Daily Review: Hollow Man by Paul Hollis
April 18, 2017
By E. L. Phoenix
Hollow Man is a new sort of thriller: tight but literate, lush but lucid, fast-paced but often pausing to drink in the gorgeous European scenery.
I don’t care for most thrillers because within the genre, plot tends to drive characterization, and I prefer the reverse. I read books to find characters who seem as real as anyone I might see in real life. Fast-paced thrillers often seem one or two-dimensional to me.
In HOLLOW MAN, however, Paul Hollis manages to create not just one, but several real people. The characters in this character-driven thriller are as real, as compelling, as three-dimensional as any I’ve come across in real life. And this is the mark of a great book.
As an AIA reviewer, I have the privilege and sometimes the curse of reading a lot of Indie books. As an author and a lifelong reader, I also read many traditionally-published books. Without reservation or hesitation, I would argue that HOLLOW MAN is one of the best, if not the best, novel I’ve come across in 2013. It is a benchmark of thrillers, but it’s also a new sort of thriller: tight but literate, lush but lucid, fast-paced but often pausing to drink in the gorgeous European scenery.
Hollis is a very visual writer. I could see the countryside unfurling from the train window. I could picture the blood spurting from one of the many villain’s carotid arteries. I could picture the ghost, a murdered little girl, translucent, yet lucent (for real, Hollis uses this word), forlornly gazing into a camera, or into the main character’s eyes.
Speaking of cameras, HOLLOW MAN belongs on the big screen. I’m hoping that Hollis ships this novel to either Indie filmmakers or perhaps to the titans in Hollywood. I predict that if this is adapted for film, it will be a mega hit.
Review by Kerry L. Reis:
In December 1973 in Madrid, Spain, a young NSA agent is attempting to track down on his own information on an unknown one-named terrorist assassin responsible for an earlier embassy attack, when his superiors demand he change his mission and follow the new Spanish prime minister, recently appointed by the Spanish dictator Generalissimo Franco.

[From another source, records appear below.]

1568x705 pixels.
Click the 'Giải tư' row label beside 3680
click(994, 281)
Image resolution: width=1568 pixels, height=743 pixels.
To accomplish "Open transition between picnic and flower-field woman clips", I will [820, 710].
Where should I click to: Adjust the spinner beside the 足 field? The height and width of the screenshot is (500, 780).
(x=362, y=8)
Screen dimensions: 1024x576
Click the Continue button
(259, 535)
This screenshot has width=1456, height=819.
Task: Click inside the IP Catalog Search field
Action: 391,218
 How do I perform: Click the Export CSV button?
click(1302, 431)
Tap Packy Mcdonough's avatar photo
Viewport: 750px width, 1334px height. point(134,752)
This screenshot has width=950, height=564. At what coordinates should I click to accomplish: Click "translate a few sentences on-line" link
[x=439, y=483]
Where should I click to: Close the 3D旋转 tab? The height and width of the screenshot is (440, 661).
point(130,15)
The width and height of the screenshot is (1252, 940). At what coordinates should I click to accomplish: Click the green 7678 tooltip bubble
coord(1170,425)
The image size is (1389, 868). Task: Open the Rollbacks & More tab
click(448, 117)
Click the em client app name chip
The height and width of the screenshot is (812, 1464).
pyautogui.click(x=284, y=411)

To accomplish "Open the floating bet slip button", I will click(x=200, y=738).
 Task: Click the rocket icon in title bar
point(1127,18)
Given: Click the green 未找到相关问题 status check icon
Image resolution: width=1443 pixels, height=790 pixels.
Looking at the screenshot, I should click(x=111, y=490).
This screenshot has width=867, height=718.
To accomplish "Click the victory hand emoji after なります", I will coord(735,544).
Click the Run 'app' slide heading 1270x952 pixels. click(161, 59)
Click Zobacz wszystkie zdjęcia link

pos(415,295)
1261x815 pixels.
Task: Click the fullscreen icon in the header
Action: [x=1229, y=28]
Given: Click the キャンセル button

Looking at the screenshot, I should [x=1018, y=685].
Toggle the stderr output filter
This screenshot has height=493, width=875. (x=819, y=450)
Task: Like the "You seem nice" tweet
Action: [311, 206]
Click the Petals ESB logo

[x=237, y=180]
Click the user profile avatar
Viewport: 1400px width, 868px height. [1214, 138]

Our NSA agent is haunted by dreams of a young girl who died in the embassy attack and is not pleased by this distraction, but an explosive assassination winds up crossing his path with his antagonist, drawing crosshairs back toward him. As our agent escapes attempts on his life, connects and partners with a fellow MI6 female agent, and tracks down clues about his nemesis’ plans, he uncovers a plot threatening the entire European economy.
Deftly told mainly from the deep mental perspective of the novel’s hero, whom readers only learn his nickname of Doc halfway through the story, the author masterfully creates a thrilling historical suspense thriller. It is, in essence, a slightly hyped-up spy thriller without the gadgetry, only disguises on the fly, guns and knives weaponry, and simple C4 explosives.
I felt more engrossed in the story with an unnamed hero dealing without the super-training of a Jason Bourne or the super-gadgetry of a James Bond that fit well within the mid-70’s time frame.